Measurement of ROS generation
Intracellular ROS levels were measured using the fluorescent dye 2′7′-dichlorodihydrofluorescein diacetate (H2DCF-DA) (Molecular Probes, Eugene, OR), which is a nonpolar compound that is converted into a nonfluorescent polar derivative (H2DCF) by cellular esterases after incorporation into cells. H2DCF is membrane impermeable and is rapidly oxidized to the highly fluorescent 2′,7′-dichlorofluorescein (DCF) in the presence of intracellular ROS. For the experiments, embryoid bodies were incubated in serum-free medium and 20 μM H2DCF-DA dissolved in dimethyl sulfoxide (DMSO) was added. After 20 minutes, intracellular DCF fluorescence (corrected for background fluorescence) was evaluated in 3600 μm2 regions of interest using an overlay mask unless otherwise indicated. For fluorescence excitation, the 488 nm band of the argon ion laser of the confocal setup was used. Emission was recorded using a longpass LP515 nm filter set.
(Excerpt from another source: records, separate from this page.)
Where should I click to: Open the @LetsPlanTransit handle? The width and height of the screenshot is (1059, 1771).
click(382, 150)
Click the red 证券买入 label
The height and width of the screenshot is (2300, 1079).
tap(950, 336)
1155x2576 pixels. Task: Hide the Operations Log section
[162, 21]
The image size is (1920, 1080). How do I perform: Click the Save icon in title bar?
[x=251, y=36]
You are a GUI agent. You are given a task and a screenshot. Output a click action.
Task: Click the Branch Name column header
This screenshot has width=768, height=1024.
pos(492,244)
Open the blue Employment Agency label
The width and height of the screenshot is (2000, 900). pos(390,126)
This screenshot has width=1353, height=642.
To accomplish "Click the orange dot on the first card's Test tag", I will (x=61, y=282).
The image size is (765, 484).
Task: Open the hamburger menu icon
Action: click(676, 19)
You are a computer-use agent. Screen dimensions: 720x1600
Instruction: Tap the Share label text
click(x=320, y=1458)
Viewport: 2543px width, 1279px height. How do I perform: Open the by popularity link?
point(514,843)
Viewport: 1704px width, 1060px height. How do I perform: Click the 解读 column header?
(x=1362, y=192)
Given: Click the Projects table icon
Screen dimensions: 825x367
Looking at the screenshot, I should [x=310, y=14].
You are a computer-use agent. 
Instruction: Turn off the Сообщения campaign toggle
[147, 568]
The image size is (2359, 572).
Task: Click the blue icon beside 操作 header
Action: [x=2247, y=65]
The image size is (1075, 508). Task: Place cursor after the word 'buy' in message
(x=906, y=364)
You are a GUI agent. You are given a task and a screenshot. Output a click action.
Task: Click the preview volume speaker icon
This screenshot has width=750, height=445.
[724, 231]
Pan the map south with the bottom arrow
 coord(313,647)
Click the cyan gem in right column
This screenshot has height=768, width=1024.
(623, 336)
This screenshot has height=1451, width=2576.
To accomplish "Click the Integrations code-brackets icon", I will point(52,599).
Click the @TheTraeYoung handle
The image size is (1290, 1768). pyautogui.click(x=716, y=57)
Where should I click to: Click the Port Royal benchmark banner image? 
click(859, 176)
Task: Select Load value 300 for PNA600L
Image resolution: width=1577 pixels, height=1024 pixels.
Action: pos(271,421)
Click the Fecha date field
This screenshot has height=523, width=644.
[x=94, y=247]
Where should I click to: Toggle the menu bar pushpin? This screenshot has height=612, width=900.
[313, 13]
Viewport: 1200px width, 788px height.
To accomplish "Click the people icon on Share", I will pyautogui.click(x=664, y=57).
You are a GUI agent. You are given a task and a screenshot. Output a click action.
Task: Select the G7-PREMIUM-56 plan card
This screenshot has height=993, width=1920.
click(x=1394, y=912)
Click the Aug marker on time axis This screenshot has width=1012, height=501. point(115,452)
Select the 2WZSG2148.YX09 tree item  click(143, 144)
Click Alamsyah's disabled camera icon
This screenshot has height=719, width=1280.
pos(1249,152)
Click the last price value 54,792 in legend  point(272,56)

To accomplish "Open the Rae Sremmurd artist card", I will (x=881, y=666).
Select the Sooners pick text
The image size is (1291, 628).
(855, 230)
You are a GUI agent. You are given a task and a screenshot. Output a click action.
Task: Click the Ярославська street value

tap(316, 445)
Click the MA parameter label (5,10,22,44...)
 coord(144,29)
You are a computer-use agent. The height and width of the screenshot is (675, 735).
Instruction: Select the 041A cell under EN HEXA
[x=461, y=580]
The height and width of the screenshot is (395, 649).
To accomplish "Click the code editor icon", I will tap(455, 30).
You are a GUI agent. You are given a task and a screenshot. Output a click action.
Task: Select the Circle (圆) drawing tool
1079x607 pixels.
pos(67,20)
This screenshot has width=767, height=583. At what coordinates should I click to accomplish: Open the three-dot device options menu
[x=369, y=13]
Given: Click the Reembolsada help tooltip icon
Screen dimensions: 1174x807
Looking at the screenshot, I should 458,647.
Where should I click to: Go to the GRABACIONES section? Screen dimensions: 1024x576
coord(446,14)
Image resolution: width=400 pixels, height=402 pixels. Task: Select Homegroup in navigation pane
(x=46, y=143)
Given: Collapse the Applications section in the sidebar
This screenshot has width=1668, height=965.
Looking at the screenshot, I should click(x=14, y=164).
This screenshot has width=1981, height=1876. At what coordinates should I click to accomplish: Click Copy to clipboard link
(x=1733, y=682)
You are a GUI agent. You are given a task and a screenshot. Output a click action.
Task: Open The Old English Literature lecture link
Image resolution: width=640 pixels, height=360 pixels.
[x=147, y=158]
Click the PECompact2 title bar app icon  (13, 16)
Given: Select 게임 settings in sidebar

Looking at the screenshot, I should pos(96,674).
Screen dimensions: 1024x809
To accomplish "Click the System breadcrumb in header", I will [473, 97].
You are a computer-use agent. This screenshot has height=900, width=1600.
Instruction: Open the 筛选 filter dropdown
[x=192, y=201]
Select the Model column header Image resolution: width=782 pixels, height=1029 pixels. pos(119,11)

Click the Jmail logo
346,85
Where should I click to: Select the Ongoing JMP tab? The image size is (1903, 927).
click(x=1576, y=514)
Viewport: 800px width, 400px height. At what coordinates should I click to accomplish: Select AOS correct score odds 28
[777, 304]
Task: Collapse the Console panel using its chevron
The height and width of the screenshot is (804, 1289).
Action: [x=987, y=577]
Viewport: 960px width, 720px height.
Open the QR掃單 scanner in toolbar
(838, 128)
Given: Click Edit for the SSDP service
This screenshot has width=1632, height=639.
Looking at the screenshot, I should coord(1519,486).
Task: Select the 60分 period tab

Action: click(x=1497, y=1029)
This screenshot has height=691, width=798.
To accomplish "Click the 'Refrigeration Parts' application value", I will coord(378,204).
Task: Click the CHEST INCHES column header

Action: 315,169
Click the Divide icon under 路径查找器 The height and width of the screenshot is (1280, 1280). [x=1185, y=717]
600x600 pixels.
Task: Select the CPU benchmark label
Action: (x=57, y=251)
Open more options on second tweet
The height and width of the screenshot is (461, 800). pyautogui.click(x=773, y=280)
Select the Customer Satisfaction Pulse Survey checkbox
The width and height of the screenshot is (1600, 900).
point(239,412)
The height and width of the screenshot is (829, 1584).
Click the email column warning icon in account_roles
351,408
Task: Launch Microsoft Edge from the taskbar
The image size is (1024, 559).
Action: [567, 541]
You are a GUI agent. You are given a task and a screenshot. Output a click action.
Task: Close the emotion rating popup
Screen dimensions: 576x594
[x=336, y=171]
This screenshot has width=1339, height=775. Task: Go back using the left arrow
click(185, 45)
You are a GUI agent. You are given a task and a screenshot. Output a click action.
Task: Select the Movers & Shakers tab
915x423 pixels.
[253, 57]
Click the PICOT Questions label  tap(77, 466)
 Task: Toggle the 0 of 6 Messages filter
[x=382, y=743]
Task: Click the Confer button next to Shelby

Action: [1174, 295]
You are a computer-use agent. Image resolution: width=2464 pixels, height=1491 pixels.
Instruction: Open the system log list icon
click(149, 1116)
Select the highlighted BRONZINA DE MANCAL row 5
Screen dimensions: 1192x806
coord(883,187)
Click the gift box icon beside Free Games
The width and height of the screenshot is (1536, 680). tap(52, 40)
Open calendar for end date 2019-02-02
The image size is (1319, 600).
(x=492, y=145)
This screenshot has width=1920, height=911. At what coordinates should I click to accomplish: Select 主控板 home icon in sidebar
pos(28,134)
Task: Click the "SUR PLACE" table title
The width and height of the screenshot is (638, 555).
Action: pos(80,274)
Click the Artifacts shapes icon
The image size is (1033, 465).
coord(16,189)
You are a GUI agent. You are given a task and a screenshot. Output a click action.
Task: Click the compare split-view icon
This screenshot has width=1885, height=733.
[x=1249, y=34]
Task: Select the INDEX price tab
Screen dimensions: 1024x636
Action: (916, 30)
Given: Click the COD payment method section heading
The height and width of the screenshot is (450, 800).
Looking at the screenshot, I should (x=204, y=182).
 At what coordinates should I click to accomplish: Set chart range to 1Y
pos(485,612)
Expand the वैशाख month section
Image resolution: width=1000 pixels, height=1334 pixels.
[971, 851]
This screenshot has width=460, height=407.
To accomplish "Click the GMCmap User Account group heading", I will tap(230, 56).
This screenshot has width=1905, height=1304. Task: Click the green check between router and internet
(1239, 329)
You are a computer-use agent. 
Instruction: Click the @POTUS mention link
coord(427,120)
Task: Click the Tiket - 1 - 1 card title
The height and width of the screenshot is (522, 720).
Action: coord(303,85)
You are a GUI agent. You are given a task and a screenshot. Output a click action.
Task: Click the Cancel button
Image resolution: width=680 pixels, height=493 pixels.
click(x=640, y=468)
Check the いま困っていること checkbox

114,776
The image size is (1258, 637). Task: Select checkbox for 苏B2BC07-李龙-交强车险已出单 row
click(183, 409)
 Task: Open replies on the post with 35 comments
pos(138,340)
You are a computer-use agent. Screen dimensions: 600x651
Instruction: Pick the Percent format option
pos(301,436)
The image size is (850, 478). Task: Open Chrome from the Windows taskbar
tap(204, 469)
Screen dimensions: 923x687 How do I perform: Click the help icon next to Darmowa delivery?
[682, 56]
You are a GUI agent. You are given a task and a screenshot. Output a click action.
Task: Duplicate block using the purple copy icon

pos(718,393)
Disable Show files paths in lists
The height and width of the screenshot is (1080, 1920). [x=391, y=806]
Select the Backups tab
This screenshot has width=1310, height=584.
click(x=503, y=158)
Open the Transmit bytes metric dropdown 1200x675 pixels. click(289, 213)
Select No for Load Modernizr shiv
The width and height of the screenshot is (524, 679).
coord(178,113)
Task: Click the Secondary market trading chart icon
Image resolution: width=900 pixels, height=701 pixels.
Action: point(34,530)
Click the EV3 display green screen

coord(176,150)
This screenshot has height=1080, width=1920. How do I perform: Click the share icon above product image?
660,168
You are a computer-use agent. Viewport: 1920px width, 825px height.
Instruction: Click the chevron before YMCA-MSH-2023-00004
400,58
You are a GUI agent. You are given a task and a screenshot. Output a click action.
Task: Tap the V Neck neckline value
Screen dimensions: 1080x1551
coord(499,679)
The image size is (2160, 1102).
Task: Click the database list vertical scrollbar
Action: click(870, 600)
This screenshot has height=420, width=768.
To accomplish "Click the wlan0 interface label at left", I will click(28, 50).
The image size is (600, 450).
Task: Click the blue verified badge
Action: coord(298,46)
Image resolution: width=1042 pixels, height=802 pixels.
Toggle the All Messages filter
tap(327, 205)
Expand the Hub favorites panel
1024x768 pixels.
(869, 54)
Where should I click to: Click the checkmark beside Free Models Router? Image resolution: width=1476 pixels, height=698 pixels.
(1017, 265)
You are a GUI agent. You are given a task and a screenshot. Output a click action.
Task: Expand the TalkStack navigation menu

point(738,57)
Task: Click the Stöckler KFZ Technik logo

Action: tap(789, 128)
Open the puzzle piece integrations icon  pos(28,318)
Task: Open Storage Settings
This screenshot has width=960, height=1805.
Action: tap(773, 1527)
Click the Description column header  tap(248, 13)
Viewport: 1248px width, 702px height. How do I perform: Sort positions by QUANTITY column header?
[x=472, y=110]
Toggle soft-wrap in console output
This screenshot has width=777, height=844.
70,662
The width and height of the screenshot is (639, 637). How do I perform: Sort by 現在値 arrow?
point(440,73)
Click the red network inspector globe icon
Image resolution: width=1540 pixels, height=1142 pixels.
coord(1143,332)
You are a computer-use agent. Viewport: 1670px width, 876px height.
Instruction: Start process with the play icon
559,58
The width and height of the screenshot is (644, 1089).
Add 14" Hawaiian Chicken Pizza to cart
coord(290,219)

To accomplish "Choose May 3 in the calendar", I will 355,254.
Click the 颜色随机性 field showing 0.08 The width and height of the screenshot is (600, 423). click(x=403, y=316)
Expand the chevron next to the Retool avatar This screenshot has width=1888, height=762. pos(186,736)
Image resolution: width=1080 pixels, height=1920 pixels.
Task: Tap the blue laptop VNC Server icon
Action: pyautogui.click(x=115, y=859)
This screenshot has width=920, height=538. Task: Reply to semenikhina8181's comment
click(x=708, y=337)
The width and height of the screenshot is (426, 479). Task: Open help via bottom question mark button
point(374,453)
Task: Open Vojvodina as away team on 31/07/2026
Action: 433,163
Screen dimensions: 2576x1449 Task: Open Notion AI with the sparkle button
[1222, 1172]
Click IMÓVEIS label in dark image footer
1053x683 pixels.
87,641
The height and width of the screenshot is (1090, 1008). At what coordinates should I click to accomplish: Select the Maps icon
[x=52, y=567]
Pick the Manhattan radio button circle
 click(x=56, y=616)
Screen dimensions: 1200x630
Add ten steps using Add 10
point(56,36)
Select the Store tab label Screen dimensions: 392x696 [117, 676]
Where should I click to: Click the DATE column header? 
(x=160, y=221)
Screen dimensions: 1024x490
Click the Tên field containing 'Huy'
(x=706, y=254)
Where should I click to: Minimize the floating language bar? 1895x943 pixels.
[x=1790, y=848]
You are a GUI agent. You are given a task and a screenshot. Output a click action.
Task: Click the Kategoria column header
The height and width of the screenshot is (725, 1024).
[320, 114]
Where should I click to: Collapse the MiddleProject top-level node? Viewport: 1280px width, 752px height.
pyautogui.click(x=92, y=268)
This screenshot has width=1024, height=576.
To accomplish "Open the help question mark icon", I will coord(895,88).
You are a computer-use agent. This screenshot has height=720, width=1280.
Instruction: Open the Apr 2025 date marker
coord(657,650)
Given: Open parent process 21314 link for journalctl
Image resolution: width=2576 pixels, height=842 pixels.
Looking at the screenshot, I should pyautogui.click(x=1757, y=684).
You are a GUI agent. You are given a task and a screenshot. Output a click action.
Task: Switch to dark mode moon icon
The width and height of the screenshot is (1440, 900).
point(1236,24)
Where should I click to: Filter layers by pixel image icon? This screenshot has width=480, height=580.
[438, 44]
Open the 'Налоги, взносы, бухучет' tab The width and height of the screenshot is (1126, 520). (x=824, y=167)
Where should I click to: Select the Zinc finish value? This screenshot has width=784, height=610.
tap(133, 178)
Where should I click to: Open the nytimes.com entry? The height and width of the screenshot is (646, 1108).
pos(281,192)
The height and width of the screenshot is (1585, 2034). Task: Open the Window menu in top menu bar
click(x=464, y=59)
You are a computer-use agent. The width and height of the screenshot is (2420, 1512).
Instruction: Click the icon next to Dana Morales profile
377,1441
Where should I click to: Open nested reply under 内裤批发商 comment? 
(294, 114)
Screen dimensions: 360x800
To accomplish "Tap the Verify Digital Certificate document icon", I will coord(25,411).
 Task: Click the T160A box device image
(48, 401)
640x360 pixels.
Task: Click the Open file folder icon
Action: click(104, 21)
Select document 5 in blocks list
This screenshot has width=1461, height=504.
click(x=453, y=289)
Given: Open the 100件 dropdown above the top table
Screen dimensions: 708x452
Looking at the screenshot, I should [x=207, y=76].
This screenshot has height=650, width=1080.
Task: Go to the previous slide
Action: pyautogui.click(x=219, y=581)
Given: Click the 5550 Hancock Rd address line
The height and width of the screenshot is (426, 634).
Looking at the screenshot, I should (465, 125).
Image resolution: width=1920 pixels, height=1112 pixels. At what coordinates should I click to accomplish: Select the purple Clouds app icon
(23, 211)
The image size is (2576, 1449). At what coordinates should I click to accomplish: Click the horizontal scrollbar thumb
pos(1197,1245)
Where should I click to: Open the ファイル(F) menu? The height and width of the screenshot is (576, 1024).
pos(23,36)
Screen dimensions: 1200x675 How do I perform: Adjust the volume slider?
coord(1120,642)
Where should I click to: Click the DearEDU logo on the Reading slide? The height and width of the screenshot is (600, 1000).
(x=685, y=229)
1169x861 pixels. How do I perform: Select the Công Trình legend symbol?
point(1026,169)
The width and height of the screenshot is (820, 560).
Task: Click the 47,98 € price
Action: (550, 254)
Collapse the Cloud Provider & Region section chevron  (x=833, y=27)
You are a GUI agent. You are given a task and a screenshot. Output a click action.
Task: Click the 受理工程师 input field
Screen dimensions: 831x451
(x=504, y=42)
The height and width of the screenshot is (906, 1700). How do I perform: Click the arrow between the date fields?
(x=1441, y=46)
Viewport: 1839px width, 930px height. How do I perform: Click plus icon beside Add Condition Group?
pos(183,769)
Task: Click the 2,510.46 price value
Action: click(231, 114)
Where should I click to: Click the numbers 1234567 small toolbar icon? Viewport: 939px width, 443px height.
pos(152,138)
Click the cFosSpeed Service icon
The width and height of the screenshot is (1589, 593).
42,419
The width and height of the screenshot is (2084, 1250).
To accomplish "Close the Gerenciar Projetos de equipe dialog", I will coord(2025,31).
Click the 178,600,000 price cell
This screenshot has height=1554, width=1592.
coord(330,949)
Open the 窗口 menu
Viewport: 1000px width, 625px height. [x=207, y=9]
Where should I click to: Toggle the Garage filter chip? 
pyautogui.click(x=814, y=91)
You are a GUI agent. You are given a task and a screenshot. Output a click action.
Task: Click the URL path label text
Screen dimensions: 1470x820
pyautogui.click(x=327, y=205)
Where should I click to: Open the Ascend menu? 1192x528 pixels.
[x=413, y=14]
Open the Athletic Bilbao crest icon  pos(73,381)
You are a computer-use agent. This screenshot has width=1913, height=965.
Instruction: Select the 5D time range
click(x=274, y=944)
Data are given as mean values ± s.d., with n denoting the number of experiments unless otherwise indicated. In each experiment 15-20 embryoid bodies were analyzed. The Student's t-test for unpaired data was applied as appropriate. A value of P<0.05 was considered significant.
This study was supported by the German Research Foundation (DFG) grant SA884/4-1 and the Swiss National Science Foundation.